- [Brief]: Which lines run from the one containing "Click the 对齐 (Align) constraint icon" to the end of the listing below? Write them out exactly, both ends included, with nothing else.

——

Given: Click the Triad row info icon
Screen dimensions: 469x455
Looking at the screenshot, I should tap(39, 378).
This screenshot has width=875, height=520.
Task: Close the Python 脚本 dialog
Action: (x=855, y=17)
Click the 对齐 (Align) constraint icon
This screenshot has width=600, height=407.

——

- [Response box]:
Click the 对齐 (Align) constraint icon
This screenshot has width=600, height=407.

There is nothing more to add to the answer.